*EXERCISE BRIEF:*
Transcribe the records below word for word, beginning with the first line and stopping after the line that contains "Task: Open the 手机&平板 navigation menu"; pictures are not part of the copy.

(STUDY MATERIAL begins)

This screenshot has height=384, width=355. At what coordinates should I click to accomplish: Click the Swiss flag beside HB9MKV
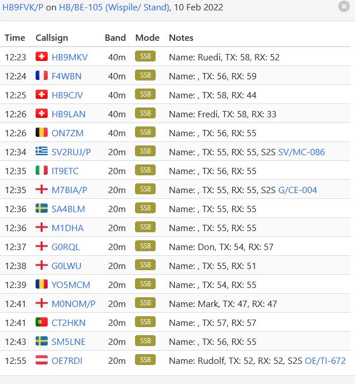point(41,56)
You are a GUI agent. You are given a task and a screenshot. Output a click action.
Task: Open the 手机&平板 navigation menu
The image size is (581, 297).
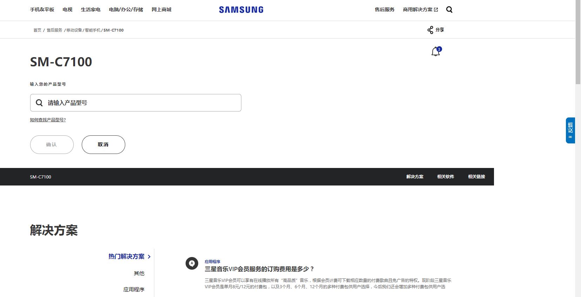42,9
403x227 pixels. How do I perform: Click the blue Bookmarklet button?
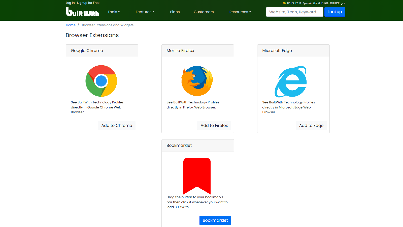pyautogui.click(x=215, y=220)
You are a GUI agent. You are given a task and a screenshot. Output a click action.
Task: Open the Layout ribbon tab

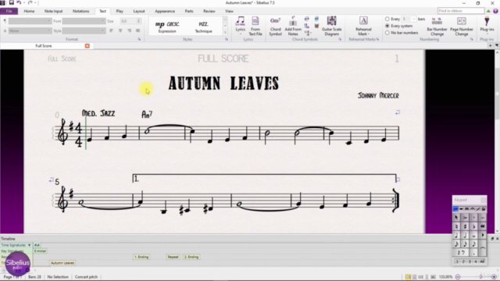pos(139,11)
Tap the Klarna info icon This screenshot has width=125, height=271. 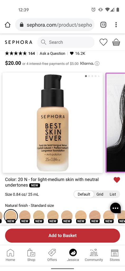tap(97, 64)
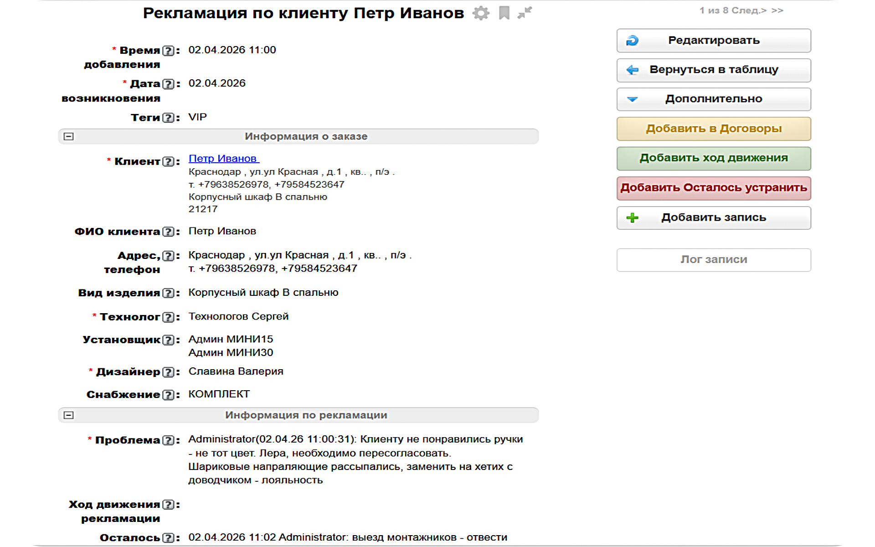Click help icon next to Клиент label
This screenshot has width=875, height=547.
click(169, 162)
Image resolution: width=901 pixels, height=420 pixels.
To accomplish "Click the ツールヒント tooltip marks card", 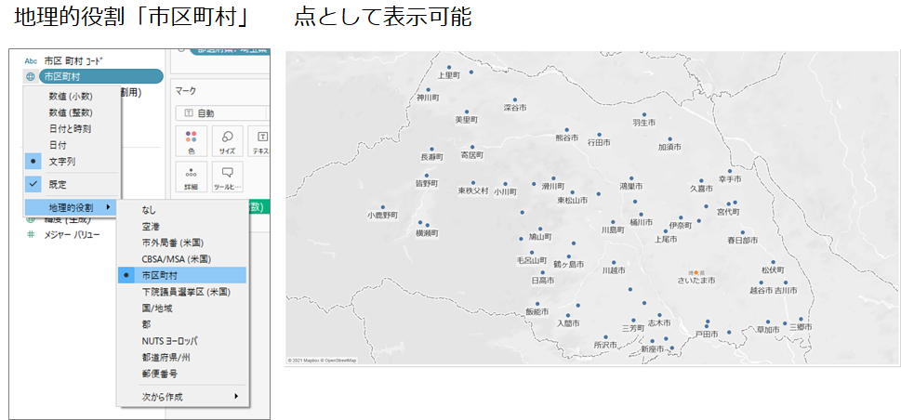I will (x=226, y=177).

(STUDY MATERIAL ends)

*ANSWER BOX:*
This screenshot has height=384, width=355. At what coordinates should I click to accomplish: Click the Swiss flag beside HB9MKV
point(41,56)
You are a GUI agent. You are given a task and a screenshot. Output a click action.
Task: Open the 手机&平板 navigation menu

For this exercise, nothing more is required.